Suitably chastised - and having internalised ,i hope , the grammar of the
nettime language let's have another go at submitting this to the list. I
can't get enough of this new-found doubt among the financial elite.

						----------------------

When even the Priesthood begin to doubt the basic tenets of their faith
can a reformation be far behind ?

This from the Pink 'Un.
http://search.ft.com/search/article.html?id=020811002229&query=lieven&vsc_ap
pId=totalSearch&state=Form

----------------------
Anatol Lieven: The road to riches discredited
By Anatol Lieven            
Published: August 11 2002 19:38 | Last Updated: August 11 2002 19:38


            Latin America's economic crisis has intellectual implications
which extend far beyond that continent. It sounds the death-knell of
"transitionology", the belief that by following a simple set of universal
rules, countries all over the world can in a short space of time make the
transition to democracy and the free market. This mantra is now
intellectually dead, though it will doubtless live on in the mouths of
politicians, pundits and diplomats. What we are left with is history, with
its many winding paths and lack of final destinations.

            There was always something odd about the degree of belief
invested in such an ideological and teleological framework of analysis. In
its main outlines, transitionology has resembled the modernisation theory
of the 1950s and 1960s. Indeed, they were developed in similar
circumstances. Modernisation theory was meant to help the newly meant to
do the same for the former Soviet empire.  But by the time the Soviet
Union crumbled, the former European colonies had decades of experience to
show that there is nothing inevitable about such progress, and no
universal rules that can bring it about. Of the former European colonies,
many have experienced some development, but only a tiny handful have
joined the developed world. A considerable number in Africa have
experienced not progress but catastrophic decline, with steep falls in
living standards and services, and in some cases the complete collapse of
the state.

            Similarly, the former Communist dependencies in central Europe
and around the Baltic have achieved great progress (though this by no
means applies to their entire populations). Other states such as Russia
are experiencing uncertain recoveries from very steep declines, while
some, in the Caucasus and central Asia, have experienced what amounts to
radical demodernisation. None have sunk to African levels, but some are a
great deal further from the developed world than they were in the 1980s.
Even Russia and Ukraine stand no chance of real integration into the west
in the foreseeable future.

            Latin America is a particularly striking example of the
triumph of hope over experience. Several states have achieved very real
progress, and are of course vastly richer than they were a century ago.
But very few indeed have achieved western standards of living and levels
of democracy. Argentina was probably closer to such a breakthrough a
century ago than it is today. Millions of Mexicans continue to risk their
lives by illegal immigration to the US.  How many times in the course of
that century have we heard of one

            Latin American country or another instituting a bold economic
reform programme and experiencing an economic miracle? And how many times
have we seen that economy collapse into crisis again as a result of an
external economic shock, mass domestic unrest, or both? How many times
have we seen countries move from dictatorial rule to democracy and back
again? How many times has democracy proved only a facade for an
incompetent and greedy oligarchy? For that matter, how many of these
democracies have made a real difference when it comes to the brutish
treatment of the poor by the police, the courts and the bureaucracy?

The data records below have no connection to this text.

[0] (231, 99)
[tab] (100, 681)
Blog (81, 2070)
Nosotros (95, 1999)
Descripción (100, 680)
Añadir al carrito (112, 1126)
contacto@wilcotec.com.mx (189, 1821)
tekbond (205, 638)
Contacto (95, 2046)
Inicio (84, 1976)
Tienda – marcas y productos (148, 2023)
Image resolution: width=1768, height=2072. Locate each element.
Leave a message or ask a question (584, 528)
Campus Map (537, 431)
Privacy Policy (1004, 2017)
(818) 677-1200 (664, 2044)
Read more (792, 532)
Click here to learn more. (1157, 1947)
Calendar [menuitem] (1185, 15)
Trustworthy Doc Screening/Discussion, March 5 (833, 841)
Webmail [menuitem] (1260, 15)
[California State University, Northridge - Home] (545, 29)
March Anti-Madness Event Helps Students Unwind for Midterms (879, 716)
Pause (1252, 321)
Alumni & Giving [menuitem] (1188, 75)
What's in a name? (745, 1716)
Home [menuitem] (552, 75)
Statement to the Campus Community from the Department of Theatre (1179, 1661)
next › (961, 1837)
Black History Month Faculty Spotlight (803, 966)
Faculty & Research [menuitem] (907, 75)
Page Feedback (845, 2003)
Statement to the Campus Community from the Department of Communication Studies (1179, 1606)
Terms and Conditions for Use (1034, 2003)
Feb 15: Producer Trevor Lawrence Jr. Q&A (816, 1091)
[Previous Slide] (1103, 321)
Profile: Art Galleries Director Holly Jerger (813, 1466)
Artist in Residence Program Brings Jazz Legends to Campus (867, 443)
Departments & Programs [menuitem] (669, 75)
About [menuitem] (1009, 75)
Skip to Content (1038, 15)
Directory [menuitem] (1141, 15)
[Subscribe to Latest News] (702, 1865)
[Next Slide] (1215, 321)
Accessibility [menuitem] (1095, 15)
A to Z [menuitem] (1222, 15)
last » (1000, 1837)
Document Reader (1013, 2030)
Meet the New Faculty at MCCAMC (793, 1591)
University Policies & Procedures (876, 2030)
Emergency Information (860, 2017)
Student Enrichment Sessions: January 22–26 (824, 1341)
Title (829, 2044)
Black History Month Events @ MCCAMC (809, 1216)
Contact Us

            Despite all the works on this subject, a general theory of
capitalist development, valid across widely different cultures, remains a
distant dream. There is also no clear-cut or universal relationship
between democracy and development, or for that matter between dictatorship
and development. Arguments derived from central Europe forget that these
societies were already close to the west before being conquered by
Communism, and that after 1989 both democratic and free market reform
derived a unique extra political charge from the nationalist desire to
escape from the hated Russians and to join the west.

            In this context, the possibility of European Union and Nato
membership has provided an incentive which also cannot be replicated
elsewhere: a clear badge of having arrived in the west, and one which
could be gained only by genuine and successful reform. The EU accession
process has also led to comparatively large amounts of western aid to
central Europe and, more importantly, aid that has been strictly
controlled. We are however unlikely to be able to encourage reform in
Pakistan or Peru by telling them that this will lead to escape from the
Russian empire and to membership of the EU.  Objectively, the centres of
successful capitalism remain today what they were 100 years ago: western
Europe, its overseas white colonies and its immediate European periphery;
and Japan. Since 1945, to this group have been added two former Japanese
colonies already developed under Japanese rule - South Korea and Taiwan -
and a handful of international entrepots such as Singapore.

            Some of the south-east Asian states and parts of China may be
heading in the same direction, but they are very far indeed from arriving
at stable market prosperity, let alone stable democracy.  And thanks to
the cold war, at key moments parts of east Asia benefited from a uniquely
favourable attitude on the part of the US:  not just in terms of massive
flows of aid and military spending, but more importantly the openness of
America's markets to their exports.  This is not to suggest that the
free-market reforms of the past decade were mistaken, and that a swing
back to leftwing populism would produce better results in Latin America or
elsewhere. Of course, some of these reforms were monstrously inequitable
in their effects and should be modified; but the real lesson is bleaker
and more tragic.

            Latin America over the past century suggests rather the old
comparison of human polities to a sick man on a bed, continually changing
his position in an effort to find relief from his pain, and always finding
only a temporary respite. Nor should this be a matter for smug
self-congratulation on the part of the developed world. No economic or
political system is eternal and 100 years from now, this unhappy picture
may be true of the west as well.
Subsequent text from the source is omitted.